La Reine Mathilde en visite dans les camps de réfugiés jordaniens


Partager
La Reine Mathilde en visite dans les camps de réfugiés jordaniens
Par Angélique Tasiaux
Journaliste de CathoBel
Publié le - Modifié le
2 min

(c) CathoBel

(c) CathoBel

Lors de leur déplacement jordanien, la reine Mathilde et le Vice-Premier ministre Alexander De Croo ont pris la mesure de la détresse des réfugiés, en se rendant dans le camp d'Al Zaatari, géré par l'Agence des Nations Unies pour les réfugiés. Ils ont également visité une école placée sous la houlette de l'UNICEF.

Les rues grouillent d'enfants. Çà et là, une cabane peinte aux couleurs vives surgit dans la grisaille ambiante. Beaucoup de jeunes hommes, des femmes âgées voilées, de jeunes mamans qui se cachent les visages. Les constructions semblent précaires, de toile et de tôle. Pourtant, le séjour dans le camp semble s'éterniser pour nombre d'entre eux. Certains camps s'inscrivent dans le temps, en structurant l'espace notamment. Les habitations, aussi pitoyables soient-elles, sont alors alignées. C'est le cas à Al Zaatari.
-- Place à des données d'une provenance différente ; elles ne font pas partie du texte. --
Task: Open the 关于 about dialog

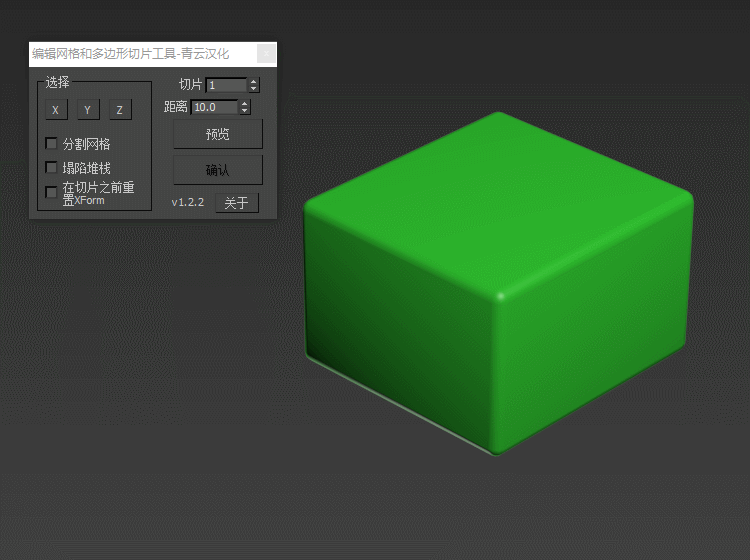Action: (236, 203)
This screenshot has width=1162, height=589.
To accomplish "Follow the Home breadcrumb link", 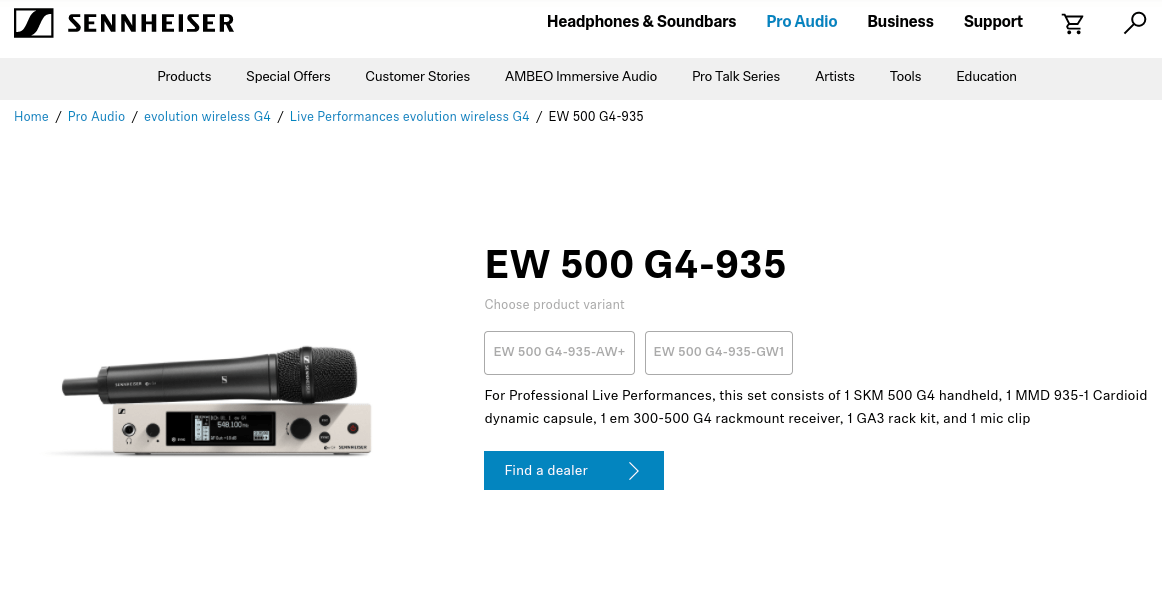I will pyautogui.click(x=31, y=116).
A seulement une heure de la capitale Amman, le camp d'Al Zaatari est un autre monde. Le long des axes routiers, des sentinelles militaires attendent casquées en plein soleil. Leur présence visible et massive rappelle combien la situation est précaire, la paix fragile. Immense, le camp est devenu le lieu de séjour de 80.000 habitants, qui y vivent en permanence, sans sortie possible. Car vivre dans ce camp, c'est renoncer à la liberté de mouvement pour le prix de sa sécurité. Une maman de trois enfants, musicienne, confie : "Ici, je sais que mes enfants sont en sécurité. C'est le plus important." L'éloignement des réfugiés est proportionnel à leur désir de rentrer dans leur patrie natale. Plus ils partent loin, moins ils auront de chance de rentrer et de reprendre leur vie, comme avant espèrent certains. Une jeune quarantenaire raconte le parcours de sa belle-mère, partie de Palestine avec ses deux enfants. C'était il y a longtemps, et pourtant "si elle peut rentrer, elle part sans se retourner, n'emportant rien. Quand bien même elle sait que sa maison a été balayée par les conflits." Cette envie du sol natal, 90% des réfugiés la portent en eux. Puissamment, telle une ultime résolution.

La visite humanitaire est l'occasion, pour le ministre De Croo, d'annoncer l'augmentation substantielle du montant alloué par la Belgique à la Jordanie, puisqu'il passe de 6 à 10 millions d'euros. Nous reviendrons prochainement sur les raisons de cet accroissement de subsides.